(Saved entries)
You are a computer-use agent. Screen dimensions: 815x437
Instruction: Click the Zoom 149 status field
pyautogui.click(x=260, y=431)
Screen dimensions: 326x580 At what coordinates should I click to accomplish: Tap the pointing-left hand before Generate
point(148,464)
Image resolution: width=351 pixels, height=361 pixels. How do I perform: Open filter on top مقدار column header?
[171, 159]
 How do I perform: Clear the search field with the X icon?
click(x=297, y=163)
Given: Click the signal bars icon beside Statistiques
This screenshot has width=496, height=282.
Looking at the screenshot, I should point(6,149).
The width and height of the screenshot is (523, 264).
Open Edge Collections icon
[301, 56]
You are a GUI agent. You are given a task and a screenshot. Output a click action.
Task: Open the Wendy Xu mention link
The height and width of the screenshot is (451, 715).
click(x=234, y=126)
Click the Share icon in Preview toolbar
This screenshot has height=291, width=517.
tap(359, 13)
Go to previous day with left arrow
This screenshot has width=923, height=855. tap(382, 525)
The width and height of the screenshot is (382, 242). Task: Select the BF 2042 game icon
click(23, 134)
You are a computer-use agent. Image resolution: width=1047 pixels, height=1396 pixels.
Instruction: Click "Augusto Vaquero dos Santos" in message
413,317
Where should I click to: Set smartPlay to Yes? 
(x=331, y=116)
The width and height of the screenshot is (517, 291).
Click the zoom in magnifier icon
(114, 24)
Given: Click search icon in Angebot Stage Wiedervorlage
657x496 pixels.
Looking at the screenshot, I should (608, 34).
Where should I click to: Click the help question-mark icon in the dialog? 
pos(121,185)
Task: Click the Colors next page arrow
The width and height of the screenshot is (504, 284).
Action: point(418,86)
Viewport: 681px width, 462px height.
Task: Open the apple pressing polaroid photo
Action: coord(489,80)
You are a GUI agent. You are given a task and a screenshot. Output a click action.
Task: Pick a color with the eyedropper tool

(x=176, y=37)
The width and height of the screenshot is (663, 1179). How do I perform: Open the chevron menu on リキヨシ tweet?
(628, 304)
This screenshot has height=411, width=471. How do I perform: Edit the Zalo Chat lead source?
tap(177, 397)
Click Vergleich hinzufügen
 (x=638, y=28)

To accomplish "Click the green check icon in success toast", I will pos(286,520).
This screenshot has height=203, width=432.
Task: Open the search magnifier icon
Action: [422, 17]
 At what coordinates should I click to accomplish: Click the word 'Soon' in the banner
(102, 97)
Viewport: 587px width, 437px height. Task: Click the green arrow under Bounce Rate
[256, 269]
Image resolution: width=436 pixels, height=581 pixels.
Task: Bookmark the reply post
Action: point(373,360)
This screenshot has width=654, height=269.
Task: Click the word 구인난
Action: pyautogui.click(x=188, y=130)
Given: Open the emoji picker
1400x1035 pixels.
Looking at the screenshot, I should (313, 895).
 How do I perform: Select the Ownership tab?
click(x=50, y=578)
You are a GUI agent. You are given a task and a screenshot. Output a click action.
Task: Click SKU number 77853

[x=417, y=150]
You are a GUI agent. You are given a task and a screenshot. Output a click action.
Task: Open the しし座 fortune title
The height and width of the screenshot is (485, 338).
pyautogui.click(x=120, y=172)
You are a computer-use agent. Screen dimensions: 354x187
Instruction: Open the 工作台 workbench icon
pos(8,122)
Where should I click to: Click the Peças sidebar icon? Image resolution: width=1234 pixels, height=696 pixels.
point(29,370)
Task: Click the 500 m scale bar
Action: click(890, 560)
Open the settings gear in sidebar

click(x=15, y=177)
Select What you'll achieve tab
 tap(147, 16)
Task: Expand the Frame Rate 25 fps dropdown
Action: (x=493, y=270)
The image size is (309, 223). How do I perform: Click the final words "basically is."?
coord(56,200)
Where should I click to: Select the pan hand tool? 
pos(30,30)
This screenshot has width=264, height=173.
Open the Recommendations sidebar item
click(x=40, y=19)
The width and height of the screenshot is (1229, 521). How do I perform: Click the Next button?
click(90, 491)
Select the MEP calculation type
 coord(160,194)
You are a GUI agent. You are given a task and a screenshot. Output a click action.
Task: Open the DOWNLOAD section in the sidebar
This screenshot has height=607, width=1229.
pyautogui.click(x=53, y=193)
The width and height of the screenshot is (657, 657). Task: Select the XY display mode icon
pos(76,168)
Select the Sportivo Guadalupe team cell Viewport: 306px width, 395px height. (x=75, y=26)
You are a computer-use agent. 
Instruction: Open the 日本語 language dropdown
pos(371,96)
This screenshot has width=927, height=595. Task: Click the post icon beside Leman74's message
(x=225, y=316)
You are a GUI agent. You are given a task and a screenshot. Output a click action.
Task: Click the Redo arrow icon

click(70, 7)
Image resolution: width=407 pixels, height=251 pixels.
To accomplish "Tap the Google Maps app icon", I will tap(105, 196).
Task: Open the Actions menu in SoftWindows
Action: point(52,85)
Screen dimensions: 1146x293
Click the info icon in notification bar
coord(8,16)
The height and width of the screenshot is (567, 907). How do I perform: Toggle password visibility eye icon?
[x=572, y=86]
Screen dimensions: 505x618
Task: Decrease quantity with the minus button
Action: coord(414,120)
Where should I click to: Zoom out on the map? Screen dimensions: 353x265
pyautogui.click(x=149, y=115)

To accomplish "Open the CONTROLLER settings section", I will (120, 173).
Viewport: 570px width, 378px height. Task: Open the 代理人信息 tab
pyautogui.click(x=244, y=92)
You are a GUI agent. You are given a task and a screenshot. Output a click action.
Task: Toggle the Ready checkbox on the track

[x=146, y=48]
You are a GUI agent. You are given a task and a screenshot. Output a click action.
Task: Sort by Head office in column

[Assignment] Go to the line with "Given: Open the emoji picker" in the entries above and repeat every line from there through the line with "You are a computer-use agent. Screen dimensions: 354x187", exactly and with no other text.

[The completed task]
Given: Open the emoji picker
1400x1035 pixels.
Looking at the screenshot, I should (313, 895).
 How do I perform: Select the Ownership tab?
click(x=50, y=578)
You are a GUI agent. You are given a task and a screenshot. Output a click action.
Task: Click SKU number 77853

[x=417, y=150]
You are a GUI agent. You are given a task and a screenshot. Output a click action.
Task: Open the しし座 fortune title
The height and width of the screenshot is (485, 338).
pyautogui.click(x=120, y=172)
You are a computer-use agent. Screen dimensions: 354x187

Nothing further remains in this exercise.